_Exercise instructions:_
Count the lines in the entries that contain the string "blue". State nothing but the number.

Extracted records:
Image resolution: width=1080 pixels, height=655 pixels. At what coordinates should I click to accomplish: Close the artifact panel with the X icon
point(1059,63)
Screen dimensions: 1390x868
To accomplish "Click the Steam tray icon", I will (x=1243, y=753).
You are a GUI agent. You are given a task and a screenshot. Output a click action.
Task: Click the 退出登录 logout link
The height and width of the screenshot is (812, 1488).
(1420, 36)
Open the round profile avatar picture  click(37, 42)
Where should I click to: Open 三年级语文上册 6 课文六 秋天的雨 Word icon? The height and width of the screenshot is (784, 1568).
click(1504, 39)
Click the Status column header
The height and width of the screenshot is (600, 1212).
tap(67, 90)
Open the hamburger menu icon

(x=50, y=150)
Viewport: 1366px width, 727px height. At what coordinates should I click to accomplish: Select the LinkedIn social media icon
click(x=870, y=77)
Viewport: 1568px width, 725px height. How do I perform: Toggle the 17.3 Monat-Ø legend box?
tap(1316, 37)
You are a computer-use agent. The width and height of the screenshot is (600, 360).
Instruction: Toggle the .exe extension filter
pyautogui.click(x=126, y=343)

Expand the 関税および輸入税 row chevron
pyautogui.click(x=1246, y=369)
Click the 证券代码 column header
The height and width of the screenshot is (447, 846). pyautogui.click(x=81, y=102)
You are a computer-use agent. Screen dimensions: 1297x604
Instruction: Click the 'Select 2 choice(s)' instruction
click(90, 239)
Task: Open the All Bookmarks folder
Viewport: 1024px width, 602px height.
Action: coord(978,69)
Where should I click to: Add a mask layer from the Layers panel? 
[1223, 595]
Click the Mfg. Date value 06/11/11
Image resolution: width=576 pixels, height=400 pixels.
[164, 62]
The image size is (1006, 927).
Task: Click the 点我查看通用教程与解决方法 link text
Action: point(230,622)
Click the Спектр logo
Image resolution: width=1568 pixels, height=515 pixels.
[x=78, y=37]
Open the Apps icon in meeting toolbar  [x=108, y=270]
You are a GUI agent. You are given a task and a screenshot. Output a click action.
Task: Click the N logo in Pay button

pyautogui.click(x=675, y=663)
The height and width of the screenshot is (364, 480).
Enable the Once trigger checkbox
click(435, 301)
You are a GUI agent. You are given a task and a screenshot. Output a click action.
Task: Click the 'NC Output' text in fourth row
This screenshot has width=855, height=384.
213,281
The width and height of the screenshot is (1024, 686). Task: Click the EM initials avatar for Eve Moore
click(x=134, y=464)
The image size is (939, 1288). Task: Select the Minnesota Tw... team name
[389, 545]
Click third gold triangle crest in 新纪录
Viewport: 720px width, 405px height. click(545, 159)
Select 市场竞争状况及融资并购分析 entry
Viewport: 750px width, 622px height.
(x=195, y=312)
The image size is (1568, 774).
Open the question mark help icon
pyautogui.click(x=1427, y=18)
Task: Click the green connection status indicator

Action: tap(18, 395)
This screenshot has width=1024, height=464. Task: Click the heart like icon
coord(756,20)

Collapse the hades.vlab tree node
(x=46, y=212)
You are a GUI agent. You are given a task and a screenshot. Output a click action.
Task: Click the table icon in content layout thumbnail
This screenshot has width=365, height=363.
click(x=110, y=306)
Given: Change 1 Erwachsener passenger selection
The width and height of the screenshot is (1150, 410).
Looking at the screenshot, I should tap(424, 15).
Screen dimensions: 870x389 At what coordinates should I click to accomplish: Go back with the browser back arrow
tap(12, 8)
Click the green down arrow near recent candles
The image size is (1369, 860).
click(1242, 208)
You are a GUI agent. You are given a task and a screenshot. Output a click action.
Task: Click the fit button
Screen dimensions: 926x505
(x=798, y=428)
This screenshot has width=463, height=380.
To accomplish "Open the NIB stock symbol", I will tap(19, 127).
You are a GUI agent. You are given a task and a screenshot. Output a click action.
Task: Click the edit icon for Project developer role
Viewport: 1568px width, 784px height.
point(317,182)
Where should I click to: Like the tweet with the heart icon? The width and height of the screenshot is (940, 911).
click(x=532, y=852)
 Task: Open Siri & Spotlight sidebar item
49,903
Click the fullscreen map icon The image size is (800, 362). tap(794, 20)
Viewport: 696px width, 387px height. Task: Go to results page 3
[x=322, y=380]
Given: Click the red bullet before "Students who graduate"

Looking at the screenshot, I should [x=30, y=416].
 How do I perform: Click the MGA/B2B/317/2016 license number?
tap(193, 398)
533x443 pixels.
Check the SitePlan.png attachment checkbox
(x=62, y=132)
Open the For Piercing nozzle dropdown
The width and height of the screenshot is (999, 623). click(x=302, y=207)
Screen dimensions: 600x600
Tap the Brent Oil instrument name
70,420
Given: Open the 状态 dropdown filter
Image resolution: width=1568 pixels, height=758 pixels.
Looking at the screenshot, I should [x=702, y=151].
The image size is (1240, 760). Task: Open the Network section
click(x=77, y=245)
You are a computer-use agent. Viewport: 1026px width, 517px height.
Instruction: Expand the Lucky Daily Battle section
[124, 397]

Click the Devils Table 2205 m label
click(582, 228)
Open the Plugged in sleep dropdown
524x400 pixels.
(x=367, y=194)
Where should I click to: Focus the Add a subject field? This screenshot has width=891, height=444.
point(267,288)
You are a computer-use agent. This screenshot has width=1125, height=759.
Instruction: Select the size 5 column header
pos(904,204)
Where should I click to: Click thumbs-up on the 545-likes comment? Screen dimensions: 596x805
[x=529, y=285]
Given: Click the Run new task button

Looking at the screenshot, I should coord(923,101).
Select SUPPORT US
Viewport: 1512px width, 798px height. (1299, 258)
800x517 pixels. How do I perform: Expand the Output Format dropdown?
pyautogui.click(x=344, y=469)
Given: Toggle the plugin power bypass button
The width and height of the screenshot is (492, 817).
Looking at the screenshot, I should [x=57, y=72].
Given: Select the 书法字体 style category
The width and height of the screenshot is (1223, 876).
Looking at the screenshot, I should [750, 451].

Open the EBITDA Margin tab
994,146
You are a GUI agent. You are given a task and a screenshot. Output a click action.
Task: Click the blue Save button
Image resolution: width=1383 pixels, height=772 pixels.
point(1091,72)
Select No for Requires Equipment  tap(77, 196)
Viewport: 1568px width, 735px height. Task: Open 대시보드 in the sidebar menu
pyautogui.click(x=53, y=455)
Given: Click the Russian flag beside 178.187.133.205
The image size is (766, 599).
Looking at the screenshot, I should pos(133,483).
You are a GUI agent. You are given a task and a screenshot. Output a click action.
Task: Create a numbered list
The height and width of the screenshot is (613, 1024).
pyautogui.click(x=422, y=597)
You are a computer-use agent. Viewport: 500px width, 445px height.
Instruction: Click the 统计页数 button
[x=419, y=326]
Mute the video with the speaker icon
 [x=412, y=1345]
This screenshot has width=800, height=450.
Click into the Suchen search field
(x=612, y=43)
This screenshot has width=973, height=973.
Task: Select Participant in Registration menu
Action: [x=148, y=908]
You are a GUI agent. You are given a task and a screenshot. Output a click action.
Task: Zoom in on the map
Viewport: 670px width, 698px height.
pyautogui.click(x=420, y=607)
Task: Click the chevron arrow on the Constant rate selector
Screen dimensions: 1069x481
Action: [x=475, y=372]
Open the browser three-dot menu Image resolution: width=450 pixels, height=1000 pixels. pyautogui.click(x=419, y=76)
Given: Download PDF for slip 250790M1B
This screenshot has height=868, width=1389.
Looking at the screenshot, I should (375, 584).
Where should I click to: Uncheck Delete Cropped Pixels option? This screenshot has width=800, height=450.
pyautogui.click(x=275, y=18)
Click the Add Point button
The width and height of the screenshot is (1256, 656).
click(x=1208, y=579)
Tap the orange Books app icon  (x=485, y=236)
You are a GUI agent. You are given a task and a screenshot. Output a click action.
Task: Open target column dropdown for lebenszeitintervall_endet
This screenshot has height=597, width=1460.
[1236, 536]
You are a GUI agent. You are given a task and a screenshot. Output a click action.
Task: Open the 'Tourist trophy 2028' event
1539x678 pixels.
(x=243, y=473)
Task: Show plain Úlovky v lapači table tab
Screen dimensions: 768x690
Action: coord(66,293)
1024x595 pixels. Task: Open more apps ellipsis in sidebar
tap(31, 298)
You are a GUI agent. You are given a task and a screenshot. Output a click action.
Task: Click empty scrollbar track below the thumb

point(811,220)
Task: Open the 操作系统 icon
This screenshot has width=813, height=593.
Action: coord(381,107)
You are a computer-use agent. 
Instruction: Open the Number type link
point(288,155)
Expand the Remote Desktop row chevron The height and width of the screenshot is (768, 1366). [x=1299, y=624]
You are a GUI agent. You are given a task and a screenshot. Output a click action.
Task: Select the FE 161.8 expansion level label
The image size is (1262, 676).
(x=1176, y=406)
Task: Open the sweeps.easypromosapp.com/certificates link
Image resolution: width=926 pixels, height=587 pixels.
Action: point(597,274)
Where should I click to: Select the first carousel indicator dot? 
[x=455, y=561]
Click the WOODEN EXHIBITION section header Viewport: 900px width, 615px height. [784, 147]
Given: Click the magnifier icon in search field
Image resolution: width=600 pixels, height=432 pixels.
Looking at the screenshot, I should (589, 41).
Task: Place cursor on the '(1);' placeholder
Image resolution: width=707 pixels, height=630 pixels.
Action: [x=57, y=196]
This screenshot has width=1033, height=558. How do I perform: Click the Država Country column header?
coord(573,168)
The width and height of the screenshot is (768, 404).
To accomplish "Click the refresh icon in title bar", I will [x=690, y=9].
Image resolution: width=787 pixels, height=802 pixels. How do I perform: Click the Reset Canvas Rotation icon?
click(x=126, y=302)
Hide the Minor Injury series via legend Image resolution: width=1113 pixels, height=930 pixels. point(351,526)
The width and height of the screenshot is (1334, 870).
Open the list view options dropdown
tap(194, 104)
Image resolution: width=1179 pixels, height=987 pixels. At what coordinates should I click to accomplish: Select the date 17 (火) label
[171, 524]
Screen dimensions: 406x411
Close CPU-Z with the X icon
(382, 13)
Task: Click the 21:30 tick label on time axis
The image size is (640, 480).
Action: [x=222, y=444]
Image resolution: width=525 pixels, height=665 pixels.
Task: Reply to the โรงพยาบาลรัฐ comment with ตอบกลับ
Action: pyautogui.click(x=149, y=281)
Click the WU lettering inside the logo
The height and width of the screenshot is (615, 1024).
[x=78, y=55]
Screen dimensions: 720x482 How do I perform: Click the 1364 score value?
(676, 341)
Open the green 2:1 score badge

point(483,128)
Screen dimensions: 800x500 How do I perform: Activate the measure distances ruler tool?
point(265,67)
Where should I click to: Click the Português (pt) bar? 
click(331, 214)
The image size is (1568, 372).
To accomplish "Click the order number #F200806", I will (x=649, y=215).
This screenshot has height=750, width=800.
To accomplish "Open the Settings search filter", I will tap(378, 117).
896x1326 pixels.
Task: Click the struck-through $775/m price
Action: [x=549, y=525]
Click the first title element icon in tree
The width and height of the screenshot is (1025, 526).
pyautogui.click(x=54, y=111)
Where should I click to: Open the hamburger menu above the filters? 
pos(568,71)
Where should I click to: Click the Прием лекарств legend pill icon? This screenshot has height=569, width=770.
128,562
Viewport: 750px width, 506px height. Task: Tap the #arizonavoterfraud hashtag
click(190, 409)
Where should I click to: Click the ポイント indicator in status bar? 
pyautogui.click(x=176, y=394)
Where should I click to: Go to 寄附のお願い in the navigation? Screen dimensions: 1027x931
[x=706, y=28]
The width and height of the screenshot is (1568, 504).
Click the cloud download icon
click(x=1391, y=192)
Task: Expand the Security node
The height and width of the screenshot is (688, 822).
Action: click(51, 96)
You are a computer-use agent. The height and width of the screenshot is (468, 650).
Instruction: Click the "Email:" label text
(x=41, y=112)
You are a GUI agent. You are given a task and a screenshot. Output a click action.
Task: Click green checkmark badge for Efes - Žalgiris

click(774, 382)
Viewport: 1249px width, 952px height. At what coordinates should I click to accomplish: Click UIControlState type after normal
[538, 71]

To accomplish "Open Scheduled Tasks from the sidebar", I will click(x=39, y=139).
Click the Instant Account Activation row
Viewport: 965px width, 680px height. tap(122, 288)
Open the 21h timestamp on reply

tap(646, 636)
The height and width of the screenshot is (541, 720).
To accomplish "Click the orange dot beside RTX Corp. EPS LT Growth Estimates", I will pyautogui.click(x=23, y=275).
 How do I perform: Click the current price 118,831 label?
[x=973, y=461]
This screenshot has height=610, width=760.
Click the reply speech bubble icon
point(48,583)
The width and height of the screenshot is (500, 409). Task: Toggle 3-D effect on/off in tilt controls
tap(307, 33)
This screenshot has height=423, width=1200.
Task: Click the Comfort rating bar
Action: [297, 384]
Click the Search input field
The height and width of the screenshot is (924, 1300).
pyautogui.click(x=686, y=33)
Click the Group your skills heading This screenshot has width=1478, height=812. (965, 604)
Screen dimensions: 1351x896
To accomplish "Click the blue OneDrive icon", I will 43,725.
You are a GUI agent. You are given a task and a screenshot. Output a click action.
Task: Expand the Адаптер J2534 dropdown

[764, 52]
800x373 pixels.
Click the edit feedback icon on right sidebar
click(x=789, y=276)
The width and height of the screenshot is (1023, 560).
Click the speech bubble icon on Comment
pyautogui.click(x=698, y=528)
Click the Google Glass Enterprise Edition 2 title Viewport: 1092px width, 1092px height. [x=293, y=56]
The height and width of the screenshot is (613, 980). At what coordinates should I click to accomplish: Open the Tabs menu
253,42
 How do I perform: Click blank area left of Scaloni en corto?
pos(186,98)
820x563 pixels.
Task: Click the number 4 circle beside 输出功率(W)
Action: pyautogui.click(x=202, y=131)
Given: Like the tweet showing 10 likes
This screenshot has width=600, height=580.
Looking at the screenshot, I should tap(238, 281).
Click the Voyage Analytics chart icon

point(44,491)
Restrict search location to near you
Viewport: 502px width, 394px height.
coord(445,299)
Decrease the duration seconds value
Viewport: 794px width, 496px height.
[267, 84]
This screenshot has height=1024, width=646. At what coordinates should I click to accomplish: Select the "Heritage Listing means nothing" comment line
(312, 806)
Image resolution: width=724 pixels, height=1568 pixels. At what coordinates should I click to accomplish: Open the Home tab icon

_Expected answer:_
2